**Activity**
Please extend the passage on rapid diagnostic testing for bloodstream infections, picking up right after its final sentence.

Bloodstream infections are associated with high mortality. Blood cultures are a reliable and accurate method for the identification of bloodstream infections but can take up to 5 days or even more being finalized, leading to delays in initiation of effective antibiotic therapy. The Infectious Disease Society of America (IDSA) recommends the use of rapid diagnostic testing with support of antimicrobial stewardship for better clinical outcomes, and President Obama include development of rapid diagnostic tests as one of the five overarching goals of the “National Action Plan for Combating Antibiotic Resistant Bacteria”.
Rapid diagnostic tests in bloodstream infections were discussed at a recent UNMC infectious disease journal club. “The effects of Molecular Rapid Diagnostic Testing on clinical outcomes in Bloodstream Infections systemic review and meta-analysis” published in Clinical Infectious Disease in Jan 2017 was presented by infectious disease fellow Dr. Rajendra Karnatak, with enthusiastic discussion among the group.
Recent advances in rapid diagnostic tests like PCR, Matrix-assisted Laser Desorption/Ionization Time of Flight (MALDI-TOF) Mass Spectrometry, and PNA-FISH have significantly reduced time to identification of microorganisms in bloodstream infections. The effect of molecular rapid diagnostic tests on important clinical outcomes like mortality, time to effective therapy, length of stay, and reduction of treatment cost has not been well established.

**Data for analysis**
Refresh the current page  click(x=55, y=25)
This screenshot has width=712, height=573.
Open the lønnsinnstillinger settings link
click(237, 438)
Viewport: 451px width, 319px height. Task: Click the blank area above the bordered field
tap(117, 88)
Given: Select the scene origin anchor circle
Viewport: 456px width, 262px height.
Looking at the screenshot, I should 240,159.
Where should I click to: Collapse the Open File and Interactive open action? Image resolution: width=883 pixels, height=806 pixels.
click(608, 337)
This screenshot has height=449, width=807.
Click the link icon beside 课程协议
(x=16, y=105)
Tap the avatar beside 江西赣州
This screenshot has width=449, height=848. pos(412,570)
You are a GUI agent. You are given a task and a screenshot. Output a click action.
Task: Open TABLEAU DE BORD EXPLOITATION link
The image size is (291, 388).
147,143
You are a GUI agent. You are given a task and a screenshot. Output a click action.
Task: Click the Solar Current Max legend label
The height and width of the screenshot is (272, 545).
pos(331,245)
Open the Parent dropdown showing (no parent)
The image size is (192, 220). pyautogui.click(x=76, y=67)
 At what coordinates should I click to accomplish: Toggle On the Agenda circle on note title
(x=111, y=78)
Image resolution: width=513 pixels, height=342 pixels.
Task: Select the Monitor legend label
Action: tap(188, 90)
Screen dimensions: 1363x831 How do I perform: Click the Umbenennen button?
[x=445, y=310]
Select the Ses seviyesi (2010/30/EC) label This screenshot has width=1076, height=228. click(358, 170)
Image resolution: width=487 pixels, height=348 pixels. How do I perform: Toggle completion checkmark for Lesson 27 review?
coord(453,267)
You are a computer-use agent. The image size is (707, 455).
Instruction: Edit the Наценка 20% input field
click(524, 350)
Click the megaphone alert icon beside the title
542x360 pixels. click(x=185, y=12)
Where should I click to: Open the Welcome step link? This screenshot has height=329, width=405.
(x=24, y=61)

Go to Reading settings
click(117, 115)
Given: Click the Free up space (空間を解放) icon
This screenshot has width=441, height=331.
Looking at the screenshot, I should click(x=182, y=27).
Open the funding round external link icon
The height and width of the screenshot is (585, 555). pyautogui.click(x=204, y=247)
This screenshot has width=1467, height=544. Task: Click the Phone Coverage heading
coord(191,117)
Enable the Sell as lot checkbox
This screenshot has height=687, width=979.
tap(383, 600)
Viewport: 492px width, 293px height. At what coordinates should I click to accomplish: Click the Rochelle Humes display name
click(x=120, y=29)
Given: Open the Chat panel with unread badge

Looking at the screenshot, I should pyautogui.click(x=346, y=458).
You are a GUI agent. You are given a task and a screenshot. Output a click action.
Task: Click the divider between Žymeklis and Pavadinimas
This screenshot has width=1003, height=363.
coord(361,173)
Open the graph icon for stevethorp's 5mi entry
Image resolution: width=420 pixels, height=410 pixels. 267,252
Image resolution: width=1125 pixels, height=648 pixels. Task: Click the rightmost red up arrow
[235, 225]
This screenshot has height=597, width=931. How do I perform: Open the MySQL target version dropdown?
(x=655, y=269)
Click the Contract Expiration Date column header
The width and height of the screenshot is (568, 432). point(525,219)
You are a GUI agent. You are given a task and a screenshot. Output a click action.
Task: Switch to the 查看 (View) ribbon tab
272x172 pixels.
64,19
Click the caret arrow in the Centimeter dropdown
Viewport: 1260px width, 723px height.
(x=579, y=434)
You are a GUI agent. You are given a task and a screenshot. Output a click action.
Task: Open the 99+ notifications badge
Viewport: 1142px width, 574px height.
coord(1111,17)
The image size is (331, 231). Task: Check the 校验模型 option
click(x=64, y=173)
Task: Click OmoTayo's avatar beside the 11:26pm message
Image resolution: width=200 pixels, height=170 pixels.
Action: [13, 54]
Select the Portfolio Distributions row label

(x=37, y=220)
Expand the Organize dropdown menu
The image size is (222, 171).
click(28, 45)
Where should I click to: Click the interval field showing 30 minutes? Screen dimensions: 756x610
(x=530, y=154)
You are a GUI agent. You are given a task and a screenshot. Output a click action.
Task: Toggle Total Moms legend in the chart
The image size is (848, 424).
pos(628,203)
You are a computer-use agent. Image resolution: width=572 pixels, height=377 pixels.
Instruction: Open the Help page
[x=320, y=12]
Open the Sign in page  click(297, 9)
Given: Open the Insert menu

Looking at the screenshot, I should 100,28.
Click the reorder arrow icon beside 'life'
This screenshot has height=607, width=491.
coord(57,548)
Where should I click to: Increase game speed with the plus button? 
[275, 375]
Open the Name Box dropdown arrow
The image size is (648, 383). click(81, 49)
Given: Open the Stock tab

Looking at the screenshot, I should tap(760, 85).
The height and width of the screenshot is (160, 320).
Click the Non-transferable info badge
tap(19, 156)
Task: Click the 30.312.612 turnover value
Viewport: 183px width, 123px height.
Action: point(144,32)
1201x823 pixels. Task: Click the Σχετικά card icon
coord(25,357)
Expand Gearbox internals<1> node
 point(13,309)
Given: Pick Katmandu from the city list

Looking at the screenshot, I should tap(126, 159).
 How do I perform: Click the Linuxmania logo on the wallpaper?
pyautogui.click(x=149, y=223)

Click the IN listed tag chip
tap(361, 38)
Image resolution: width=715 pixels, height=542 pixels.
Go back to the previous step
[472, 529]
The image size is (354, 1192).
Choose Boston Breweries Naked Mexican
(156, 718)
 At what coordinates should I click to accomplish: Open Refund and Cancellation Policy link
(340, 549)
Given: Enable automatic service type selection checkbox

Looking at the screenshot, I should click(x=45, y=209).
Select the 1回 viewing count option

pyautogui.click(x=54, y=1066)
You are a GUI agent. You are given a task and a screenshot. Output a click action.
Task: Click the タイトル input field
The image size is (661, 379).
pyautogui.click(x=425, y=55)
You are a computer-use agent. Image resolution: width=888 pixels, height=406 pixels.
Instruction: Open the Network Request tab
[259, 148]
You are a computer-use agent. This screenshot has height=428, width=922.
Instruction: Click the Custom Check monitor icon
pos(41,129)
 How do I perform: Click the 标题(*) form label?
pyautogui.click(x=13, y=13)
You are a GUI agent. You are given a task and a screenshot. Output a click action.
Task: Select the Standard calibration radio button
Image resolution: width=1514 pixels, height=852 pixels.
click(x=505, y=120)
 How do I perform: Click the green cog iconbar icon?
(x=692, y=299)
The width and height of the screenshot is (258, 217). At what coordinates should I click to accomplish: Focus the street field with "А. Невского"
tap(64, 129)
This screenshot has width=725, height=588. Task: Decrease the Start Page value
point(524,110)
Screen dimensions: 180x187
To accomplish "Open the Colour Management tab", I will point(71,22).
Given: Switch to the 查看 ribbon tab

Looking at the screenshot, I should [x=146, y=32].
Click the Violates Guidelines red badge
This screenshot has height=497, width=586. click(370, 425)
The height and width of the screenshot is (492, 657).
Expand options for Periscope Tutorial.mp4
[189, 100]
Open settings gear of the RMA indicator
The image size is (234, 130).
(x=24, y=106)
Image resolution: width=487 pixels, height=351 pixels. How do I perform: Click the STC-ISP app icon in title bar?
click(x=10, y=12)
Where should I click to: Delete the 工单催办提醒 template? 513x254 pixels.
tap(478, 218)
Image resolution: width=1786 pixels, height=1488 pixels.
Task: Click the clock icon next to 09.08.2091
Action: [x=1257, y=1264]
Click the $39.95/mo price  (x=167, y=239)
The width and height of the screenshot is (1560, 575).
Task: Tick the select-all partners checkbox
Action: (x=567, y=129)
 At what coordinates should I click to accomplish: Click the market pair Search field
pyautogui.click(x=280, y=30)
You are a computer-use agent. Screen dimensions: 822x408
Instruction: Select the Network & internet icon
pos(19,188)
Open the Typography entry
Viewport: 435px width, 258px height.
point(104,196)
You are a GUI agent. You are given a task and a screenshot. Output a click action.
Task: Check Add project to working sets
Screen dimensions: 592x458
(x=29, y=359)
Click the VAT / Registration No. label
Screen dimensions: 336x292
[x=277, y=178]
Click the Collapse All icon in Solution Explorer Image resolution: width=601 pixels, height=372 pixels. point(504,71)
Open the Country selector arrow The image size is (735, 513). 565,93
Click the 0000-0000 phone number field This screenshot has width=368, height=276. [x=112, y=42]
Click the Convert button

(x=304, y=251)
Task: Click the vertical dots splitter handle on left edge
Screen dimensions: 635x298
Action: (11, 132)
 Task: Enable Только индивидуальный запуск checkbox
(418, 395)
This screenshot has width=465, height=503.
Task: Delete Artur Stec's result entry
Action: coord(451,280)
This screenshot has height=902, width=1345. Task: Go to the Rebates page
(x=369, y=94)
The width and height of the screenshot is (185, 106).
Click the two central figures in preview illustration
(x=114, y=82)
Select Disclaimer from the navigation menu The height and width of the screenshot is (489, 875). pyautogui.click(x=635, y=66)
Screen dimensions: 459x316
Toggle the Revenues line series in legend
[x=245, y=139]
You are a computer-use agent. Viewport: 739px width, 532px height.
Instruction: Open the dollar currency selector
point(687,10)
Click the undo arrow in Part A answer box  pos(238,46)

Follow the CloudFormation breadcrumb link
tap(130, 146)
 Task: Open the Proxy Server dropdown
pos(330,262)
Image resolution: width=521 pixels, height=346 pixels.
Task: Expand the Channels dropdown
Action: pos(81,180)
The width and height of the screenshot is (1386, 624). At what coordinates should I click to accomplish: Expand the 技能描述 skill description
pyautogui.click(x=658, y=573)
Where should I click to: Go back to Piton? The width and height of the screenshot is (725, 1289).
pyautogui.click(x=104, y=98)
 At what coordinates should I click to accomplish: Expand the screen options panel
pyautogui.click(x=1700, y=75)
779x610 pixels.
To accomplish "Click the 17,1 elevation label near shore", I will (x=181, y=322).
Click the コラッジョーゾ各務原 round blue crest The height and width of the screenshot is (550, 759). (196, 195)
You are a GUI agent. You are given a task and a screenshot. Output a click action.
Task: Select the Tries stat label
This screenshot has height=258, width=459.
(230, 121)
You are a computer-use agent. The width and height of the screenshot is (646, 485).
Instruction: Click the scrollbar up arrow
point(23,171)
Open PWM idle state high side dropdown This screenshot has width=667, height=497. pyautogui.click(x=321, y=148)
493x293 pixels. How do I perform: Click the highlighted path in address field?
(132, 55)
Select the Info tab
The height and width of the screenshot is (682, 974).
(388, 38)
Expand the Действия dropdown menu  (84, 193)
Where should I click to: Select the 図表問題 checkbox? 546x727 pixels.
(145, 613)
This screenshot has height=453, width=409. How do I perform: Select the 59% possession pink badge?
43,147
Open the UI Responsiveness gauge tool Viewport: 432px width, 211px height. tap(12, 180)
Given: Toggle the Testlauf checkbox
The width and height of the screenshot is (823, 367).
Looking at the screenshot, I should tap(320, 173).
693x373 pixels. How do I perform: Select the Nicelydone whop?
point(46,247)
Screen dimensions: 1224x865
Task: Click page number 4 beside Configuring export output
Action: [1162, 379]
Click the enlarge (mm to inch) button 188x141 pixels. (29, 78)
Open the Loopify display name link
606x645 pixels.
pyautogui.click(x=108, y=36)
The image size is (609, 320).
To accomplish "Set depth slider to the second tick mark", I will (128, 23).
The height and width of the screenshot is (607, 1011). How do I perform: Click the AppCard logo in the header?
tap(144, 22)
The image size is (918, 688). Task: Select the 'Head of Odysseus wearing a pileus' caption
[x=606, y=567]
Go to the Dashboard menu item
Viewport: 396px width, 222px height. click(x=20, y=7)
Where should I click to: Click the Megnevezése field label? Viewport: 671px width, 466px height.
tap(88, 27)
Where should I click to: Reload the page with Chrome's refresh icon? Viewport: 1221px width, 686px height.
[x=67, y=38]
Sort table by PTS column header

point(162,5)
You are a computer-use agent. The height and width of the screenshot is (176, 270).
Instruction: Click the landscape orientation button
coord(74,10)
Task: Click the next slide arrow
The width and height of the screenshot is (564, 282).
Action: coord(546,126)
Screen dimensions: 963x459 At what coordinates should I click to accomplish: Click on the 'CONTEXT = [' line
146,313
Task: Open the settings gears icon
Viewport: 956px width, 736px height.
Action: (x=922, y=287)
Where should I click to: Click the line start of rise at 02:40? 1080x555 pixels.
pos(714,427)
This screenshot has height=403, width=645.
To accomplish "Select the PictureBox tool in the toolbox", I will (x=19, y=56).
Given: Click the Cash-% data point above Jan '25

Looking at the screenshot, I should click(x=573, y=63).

**Expected answer**
The article Dr. Karnatak reviewed studied the effects of utility of molecular rapid diagnostic tests on mortality, time to effective therapy, and length of stay (LOS). 31 studies met inclusion criteria for systemic review/meta-analysis and 5920 bloodstream infections were studied. All included studies compared conventional microbiological methods to molecular rapid diagnostic tests. Results indicated molecular rapid diagnostics would need to be used 20 times to prevent 1 death within 30-day period, and a statistically significant overall reduction in mortality with use of rapid diagnostics in combination with antimicrobial stewardship (ASP). There was a mean difference of -5.03 hours in time to effective therapy in the molecular rapid diagnostic tests group as compared to conventional microbiological methods. Time to effective therapy was most pronounced in bloodstream infections due to Enterococcus spp. The rapid diagnostic test group demonstrated a shorter LOS by 2.48 days compared to conventional microbiologic methods.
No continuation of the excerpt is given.